Since 2014, Jepson has been the integrity commissioner for the City of Toronto. From 2007 to 2014, Jepson was counsel to the integrity commissioner for the Province of Ontario. Prior to joining the public sector, Jepson practised as a litigator in private-sector law firms in Calgary and Toronto in a variety of areas of law. In 2018, she was awarded the Society of Ontario Adjudicators & Regulators Medal. In 2019, was recognized as a Distinguished Alumni by the University of Victoria Faculty of Law.

This event runs from 12 to 1:30 p.m.

Nov. 25 – Crisis Management or Hysteria? Policy Reactions to the 2015 Refugee Arrivals in Austria and Germany

Julia Kienast and Constantin Hruschka will present this talk, looking at the policy reactions to refugees arriving in Austria and Germany in 2015.
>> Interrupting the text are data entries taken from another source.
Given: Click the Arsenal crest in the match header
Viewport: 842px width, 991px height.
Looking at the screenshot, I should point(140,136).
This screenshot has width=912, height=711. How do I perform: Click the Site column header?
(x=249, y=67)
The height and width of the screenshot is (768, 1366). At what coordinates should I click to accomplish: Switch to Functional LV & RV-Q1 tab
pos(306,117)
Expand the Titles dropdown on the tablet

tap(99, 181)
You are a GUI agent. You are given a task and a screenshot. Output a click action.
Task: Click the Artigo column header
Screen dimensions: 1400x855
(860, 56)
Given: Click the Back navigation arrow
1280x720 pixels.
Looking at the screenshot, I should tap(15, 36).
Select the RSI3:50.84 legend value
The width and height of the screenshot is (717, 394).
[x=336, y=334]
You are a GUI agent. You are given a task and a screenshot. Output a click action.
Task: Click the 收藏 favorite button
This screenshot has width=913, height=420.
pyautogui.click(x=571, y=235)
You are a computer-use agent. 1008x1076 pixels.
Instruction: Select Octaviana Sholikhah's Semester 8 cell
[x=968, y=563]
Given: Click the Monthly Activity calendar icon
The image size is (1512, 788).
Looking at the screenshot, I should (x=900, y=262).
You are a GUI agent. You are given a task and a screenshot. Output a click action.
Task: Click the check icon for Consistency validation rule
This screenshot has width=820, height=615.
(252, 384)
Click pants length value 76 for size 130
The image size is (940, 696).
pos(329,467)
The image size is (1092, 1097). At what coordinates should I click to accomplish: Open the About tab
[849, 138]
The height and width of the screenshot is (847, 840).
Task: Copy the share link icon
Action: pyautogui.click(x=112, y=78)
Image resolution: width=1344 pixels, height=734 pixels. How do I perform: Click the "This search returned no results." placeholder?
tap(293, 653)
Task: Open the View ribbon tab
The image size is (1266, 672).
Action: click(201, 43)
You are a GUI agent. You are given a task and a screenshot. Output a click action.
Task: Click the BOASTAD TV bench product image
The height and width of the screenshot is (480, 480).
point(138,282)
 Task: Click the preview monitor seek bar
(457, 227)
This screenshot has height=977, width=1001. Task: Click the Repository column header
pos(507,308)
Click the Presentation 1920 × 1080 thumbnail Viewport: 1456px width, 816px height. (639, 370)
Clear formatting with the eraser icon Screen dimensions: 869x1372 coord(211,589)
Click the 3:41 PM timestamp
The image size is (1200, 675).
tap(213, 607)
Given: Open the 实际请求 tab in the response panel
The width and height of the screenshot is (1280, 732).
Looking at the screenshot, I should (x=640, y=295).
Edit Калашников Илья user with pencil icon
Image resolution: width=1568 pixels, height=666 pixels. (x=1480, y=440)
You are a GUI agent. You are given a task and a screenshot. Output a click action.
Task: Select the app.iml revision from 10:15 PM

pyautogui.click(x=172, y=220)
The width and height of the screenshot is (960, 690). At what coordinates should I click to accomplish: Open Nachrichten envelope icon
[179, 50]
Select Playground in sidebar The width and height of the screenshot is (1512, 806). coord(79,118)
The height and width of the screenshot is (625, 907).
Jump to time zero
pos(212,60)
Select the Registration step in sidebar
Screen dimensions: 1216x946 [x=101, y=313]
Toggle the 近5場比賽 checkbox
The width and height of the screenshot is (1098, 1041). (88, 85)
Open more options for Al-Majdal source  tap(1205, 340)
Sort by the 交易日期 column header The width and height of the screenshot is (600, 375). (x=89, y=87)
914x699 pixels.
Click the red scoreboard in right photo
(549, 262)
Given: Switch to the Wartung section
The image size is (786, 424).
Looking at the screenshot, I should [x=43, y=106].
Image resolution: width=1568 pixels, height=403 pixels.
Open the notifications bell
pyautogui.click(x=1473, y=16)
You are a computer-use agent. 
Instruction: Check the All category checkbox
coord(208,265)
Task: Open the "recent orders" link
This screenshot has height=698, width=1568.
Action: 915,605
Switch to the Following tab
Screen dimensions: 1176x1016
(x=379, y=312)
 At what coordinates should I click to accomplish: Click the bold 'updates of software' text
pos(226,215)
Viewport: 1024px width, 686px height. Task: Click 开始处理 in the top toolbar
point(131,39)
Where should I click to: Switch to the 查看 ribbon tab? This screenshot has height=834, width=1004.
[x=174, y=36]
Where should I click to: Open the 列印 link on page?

Constantin Hruschka and Julia Kienast

Kienast graduated from the University of Vienna in 2014 with a general law degree and a specialization in criminology as well as European human rights. From 2015 to 2019, she was employed as a research and teaching assistant in the Department of Constitutional & Administrative Law at the University of Vienna. Kienast has published in the area of migration, asylum and human trafficking, and he co-edited two handbooks on pretrial detention standards for juveniles and on radicalization of juveniles in detention. In the course of her PhD thesis, Kienast is researching sustainable and adequate instruments for the management of mass migration in Austria. Currently, she is an LLM candidate at the University of Michigan in Ann Arbor under the auspices of Fulbright and the Michigan Grotius Fellowship program. Kienast is a member of the German Netzwerk Migrationsrecht, the Viennese Refugee Law Clinic and the Academic Council on the United Nations System, amongst others.

Hruschka is currently working as a senior researcher at the Max Planck Institute for Social Law & Social Policy in Munich, Germany. In this capacity, he is participating in the Research Initiative of the Max Planck Society on the Challenges of Migration, Integration and Exclusion. Hruschka has previously worked, inter alia, with the Swiss Refugee Council (2014-17) and the United Nations High Commissioner for Refugees (2004-14), and he is a member of the Swiss Federal Commission on Migration. He teaches European asylum law, inter alia, at Bielefeld University. His areas of research include: international and European, German and Swiss asylum and migration law; human rights law; refugee law and refugee rights; integration and social rights; and ethics of migration. Hruschka has extensively published on asylum and migration law, with a strong focus on the common European asylum system and its implementation.

This event runs from 12 to 1:30 p.m.